* Selected excerpt *
------------------------------------------------------------------------

Concluding Remarks: Evidence-Based Design and Translational Research

This edited book showcases some very innovative research projects-in-progress focussing on transitioning strategies. Within the ILETC project there is emerging a very solid evidence-base of learned material on innovative learning environments. Such a scholarly body of work is difficult to inscribe in the literature, as much learning environment research does not meet sufficient Evidence-Based Design standards or is so multidisciplinary the publication venues can become very opaque.

This compares to evidence-based medicine which is accepted globally, as a given. This medical concept—known as ‘translational medicine’—has been adapted over the past couple of decades within health planning practice (HERD, 2019). But, in educational architecture, a deep evidence-based body of research knowledge on human–environment interaction in school education is still emerging. More importantly, the interaction between research and practice is even less evident in educational architecture. Although this dual-sector is not alone:

‘Research is research, and practice is practice, and never the twain shall meet. The gap between these two communities is real and frustrating’. (Norman, 2010)

In response to this dilemma, Norman argues for an integrative approach to research theory and practice through the modality of ‘Translational Development’.

Between research and practice a new, third discipline must be inserted, one that can translate between the abstractions of research and the practicalities of practice. We need a discipline of translational development. Medicine, biology, and the health sciences have been the first to recognise the need for this intermediary step through the funding and development of centres for translational science. This intermediate field is needed in all arenas of research. It is of special importance to our community. We need translational developers who can act as the intermediary, translating research findings into the language of practical development and business while also translating the needs of business into issues that researchers can address. Notice that the need for translation goes in both directions: from research to practice and from practice to research (Norman, 2010).

------------------------------------------------------------------------

* Exercise details *
According to the concluding remarks, what discipline does Norman say must be placed between research and practice? The listing that comes next has nothing to do with the concluding remarks.

* Data provided *
------------------------------------------------------------------------

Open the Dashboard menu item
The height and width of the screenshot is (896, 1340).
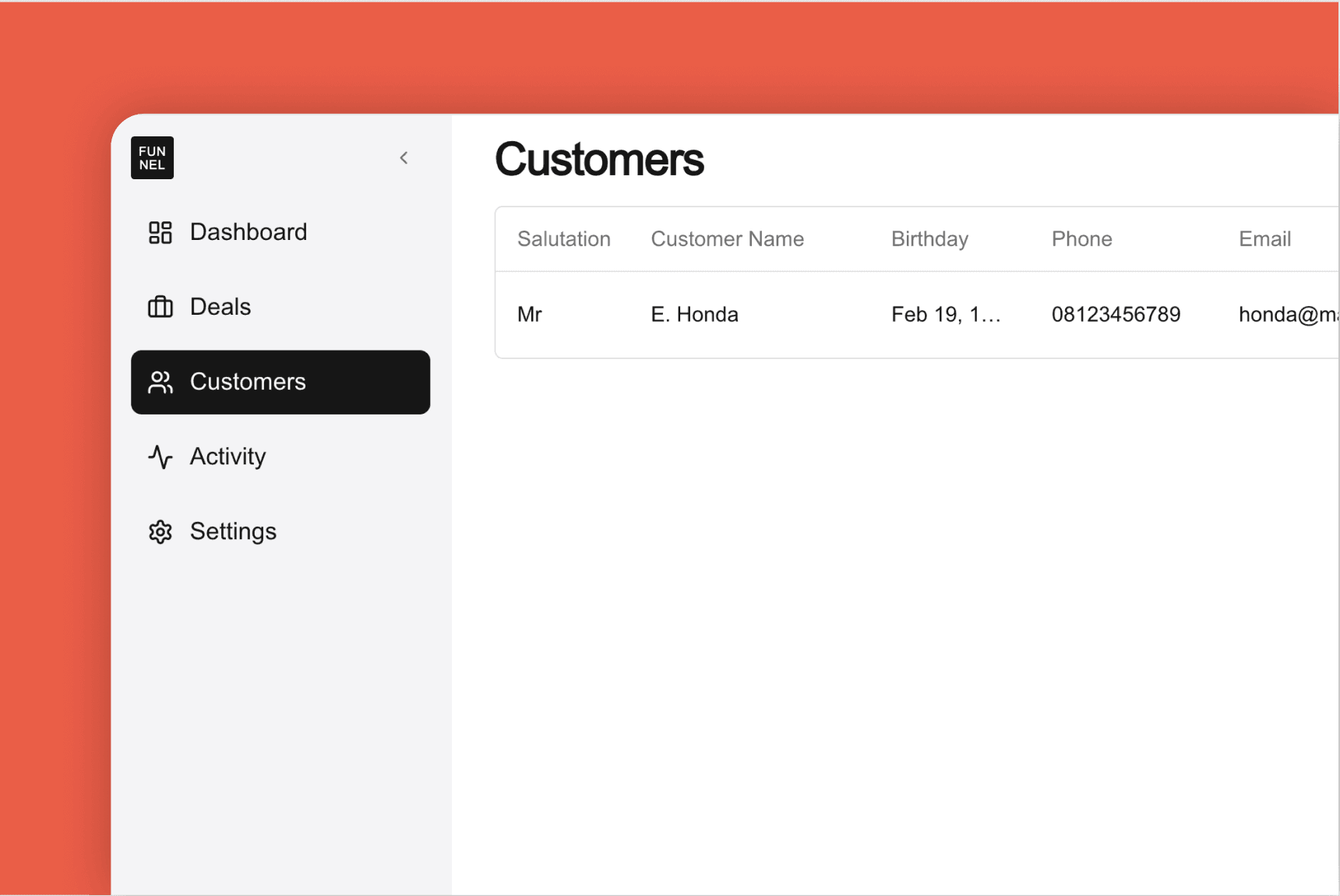[x=249, y=232]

------------------------------------------------------------------------

* Answer to this task *
A discipline of translational development.